Why mention that they’re Jews? Because he’s just being factual, painting details, in the same way he didn’t really have to specify Grosvenor Square. But it’s there. Like an occasional nudge in the ribs and knowing smile.

Clichés and stereotypes

But then her books are made out of stereotypes and tropes, of all kinds of types, genders, ethnicities.

In ‘Peril At End House’, old Sir Matthew Seton is said to be ‘the second richest man in England’. I laughed out loud when I read in this story that Jane Wilkinson’s inamorato, Lord Merton, is ‘one of the richest men in England’. Nothing but the best for Agatha.
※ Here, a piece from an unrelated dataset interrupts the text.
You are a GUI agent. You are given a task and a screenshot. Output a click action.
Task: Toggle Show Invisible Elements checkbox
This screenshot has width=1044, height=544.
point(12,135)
Well, if you’re going to have rich people, they might as well be stereotypical rich people.

It’s yet another reminder of how the stories are assembled from a relatively limited range of stock types and scenarios (the old millionaire, the resentful daughter, the wastrel son, the contested will, and so on and so on). What’s so impressive is the way Christie managed to recombine the same 20 or so stock types and stereotypes over a career spanning nearly 60 years.

The fiend!

Hard to pick the top cliché where so many jostle for attention, but one which stood out in the previous one in the series, ‘Peril at End House’, is the way Christie gets Poirot to hype up the murderer, to make them out to be a Moriarty, a Napoleon of crime, a Satan, a fiend in human form etc. It happens in the final stretches of the novel as a deliberate and obvious way of ramping up the tension, excitement and entertainment. If you succumb to it, that is. In ‘Peril’ we had:

‘Oh! the devil! The clever, cruel devil! To think of that! Ah, but he has genius, this man, genius!’ (Peril at End House, Chapter 17)

Here Poirot melodramatically declares:

‘The murderer, see you, Hastings, is as cunning as a tiger and as relentless.’ (Chapter 26)

Recycling

In ‘Peril at End House’ Hastings is shocked when Poirot reads someone else’s private correspondence.
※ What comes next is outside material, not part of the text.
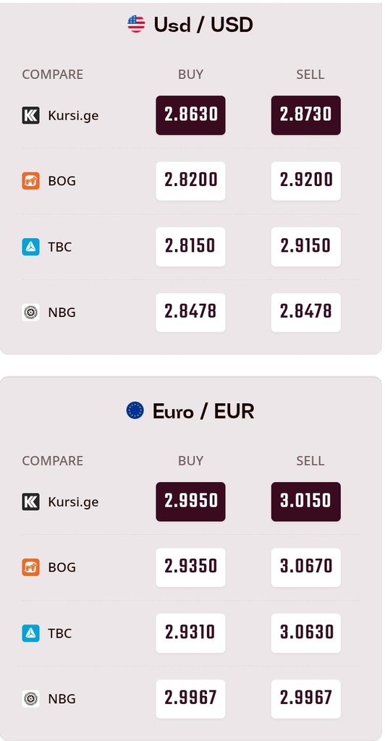Viewport: 385px width, 741px height.
Task: Click the Kursi.ge logo icon in USD section
Action: point(30,115)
‘Poirot,’ I cried, scandalised. ‘You really can’t do that. It isn’t playing the game.’
‘I am not playing a game, mon ami.’ His voice rang out suddenly harsh and stern. ‘I am hunting down a murderer.’ (Chapter 13)

Exactly the same reaction here, when Poirot reads a letter Lord Merton is writing.

‘It’s not – not playing the game.’
‘I do not play games. You know that. Murder is not a game. It is serious.’ (Chapter 18)


Credit

‘Lord Edgware Dies’ by Agatha Christie was published in 1933 by the Collins Crime Club.